Caputo then notes that while modernists are charged with absolutism, postmodernists are charged with relativism. Again, a dichotomy, a division, a distinction, a wall. The point here is to navigate between both. Both are ditches we need to avoid. The rocks of each will destroy any boat.
“In what follows I hope to dodge both of these bullets, each of which I regard as dead ends. I will argue that absolutism is a kind of intellectual blackmail, while relativism, which is widely mistaken to be the postmodern theory of truth, in in fact a failure to come up with a theory. Relativism renders us unable to say that anything is wrong, but absolutism confuses us with God…I will defend the plurivocity, ambiguity and non-programmability of truth while also defending the right to say that some things are not just different, they’re wrong.”
Caputo then makes it clear he recognizes the good things the Enlightenment brought us, the way it helped us think differently about the church and state, about civil liberties, and science. He is not anti-Enlightenment. However:
“But I do think the old Enlightenment has done all the good it is going to do and we now need a new one, not an anti-Enlightenment but a new Enlightenment…the idea is not to put out the light of the Enlightenment but to put out a new, revised edition by complicating its Pure Light with shadows, shades, greys, black holes and other unexpected nuances and complications…there is no such thing as Reason (as it was understood by the Enlightenment at least), but there are good reasons and bad ones.”

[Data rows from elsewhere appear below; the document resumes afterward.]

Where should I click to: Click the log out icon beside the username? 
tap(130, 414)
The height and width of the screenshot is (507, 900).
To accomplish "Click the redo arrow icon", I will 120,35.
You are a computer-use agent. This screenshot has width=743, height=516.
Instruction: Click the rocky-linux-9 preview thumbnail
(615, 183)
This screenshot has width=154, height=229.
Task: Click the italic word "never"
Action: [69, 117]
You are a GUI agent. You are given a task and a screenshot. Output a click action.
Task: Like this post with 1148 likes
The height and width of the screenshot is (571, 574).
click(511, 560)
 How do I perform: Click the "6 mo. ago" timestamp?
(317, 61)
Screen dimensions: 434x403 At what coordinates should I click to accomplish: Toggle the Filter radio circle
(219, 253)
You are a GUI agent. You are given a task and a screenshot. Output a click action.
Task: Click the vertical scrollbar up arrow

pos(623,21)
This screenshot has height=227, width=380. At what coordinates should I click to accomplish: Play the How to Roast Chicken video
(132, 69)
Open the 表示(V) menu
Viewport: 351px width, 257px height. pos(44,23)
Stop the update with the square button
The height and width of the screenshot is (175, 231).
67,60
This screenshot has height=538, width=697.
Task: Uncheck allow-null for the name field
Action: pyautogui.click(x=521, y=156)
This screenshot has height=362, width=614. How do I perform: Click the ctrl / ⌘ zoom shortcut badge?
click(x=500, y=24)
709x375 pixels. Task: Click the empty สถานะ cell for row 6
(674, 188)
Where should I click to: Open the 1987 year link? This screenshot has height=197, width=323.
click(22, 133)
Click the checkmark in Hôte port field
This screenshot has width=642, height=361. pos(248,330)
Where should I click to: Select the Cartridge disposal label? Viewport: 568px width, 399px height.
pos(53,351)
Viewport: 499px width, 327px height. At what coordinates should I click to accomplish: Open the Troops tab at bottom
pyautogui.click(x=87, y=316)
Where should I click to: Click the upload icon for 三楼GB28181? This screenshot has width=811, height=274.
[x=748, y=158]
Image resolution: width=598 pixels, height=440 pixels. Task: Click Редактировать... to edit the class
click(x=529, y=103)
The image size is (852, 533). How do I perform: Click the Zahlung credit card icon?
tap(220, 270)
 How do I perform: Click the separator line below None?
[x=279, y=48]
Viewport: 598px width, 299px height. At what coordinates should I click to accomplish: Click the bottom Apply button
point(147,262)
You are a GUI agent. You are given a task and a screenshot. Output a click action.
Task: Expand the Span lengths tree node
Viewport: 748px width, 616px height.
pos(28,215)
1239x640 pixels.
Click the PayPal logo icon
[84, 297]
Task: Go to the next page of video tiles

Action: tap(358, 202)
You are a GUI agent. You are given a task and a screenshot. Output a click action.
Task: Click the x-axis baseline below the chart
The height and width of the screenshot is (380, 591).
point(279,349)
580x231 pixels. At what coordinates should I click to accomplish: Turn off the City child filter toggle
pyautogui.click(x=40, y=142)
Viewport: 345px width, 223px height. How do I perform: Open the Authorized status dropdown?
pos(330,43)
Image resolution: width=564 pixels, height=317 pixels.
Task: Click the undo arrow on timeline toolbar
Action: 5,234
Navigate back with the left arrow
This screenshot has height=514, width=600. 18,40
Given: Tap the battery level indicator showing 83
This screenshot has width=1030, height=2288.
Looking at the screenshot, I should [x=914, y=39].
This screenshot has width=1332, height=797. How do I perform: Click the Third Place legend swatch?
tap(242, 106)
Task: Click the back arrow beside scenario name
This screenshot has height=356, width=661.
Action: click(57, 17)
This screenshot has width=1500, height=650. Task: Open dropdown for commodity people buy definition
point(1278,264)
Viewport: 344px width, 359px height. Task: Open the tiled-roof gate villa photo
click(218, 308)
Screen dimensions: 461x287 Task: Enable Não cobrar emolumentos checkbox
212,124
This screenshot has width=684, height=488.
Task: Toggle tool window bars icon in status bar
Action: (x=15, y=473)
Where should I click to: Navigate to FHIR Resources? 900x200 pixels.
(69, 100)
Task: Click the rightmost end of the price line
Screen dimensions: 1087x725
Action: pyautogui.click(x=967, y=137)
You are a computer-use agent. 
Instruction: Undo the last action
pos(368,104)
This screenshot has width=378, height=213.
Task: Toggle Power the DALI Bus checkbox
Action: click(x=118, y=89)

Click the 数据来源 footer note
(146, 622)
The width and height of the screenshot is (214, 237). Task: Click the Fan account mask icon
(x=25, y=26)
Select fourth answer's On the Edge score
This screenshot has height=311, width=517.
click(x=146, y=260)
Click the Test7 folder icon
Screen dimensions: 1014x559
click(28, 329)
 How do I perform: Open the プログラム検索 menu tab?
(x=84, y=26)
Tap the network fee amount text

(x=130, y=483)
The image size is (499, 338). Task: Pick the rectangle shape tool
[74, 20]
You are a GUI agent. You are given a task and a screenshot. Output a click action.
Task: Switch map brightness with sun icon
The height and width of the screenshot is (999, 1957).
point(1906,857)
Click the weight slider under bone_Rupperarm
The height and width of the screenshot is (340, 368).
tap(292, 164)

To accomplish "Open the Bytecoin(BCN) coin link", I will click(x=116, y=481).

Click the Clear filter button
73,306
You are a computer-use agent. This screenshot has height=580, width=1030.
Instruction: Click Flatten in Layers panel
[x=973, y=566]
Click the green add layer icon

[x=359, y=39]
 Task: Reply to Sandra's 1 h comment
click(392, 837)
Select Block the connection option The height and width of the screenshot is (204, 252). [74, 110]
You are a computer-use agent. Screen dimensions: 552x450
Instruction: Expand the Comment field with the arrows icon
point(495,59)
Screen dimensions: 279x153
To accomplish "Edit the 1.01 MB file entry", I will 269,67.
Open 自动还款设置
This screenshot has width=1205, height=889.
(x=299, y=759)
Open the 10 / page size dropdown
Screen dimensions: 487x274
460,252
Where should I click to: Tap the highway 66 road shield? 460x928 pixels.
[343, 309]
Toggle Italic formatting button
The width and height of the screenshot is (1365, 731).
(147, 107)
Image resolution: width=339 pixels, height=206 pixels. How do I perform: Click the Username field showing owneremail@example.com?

Caputo then tells the story about Gotthold Ephraim Lessing (1729-81). Lessing said that if God were to hold out truth in his right hand and the search for truth in his left, and asked Lessing to choose, Lessing said he would choose the left hand. His thought was that absolute truth was meant for God alone, while his own place was to search, to always be on the move toward truth. The point is that whether the ideal is God or Science, we attribute to each a God-like view from above that sees all, knows all, and is where we go for some sense of absolute truth or the final word on something.
But we are not God. And Science is not God.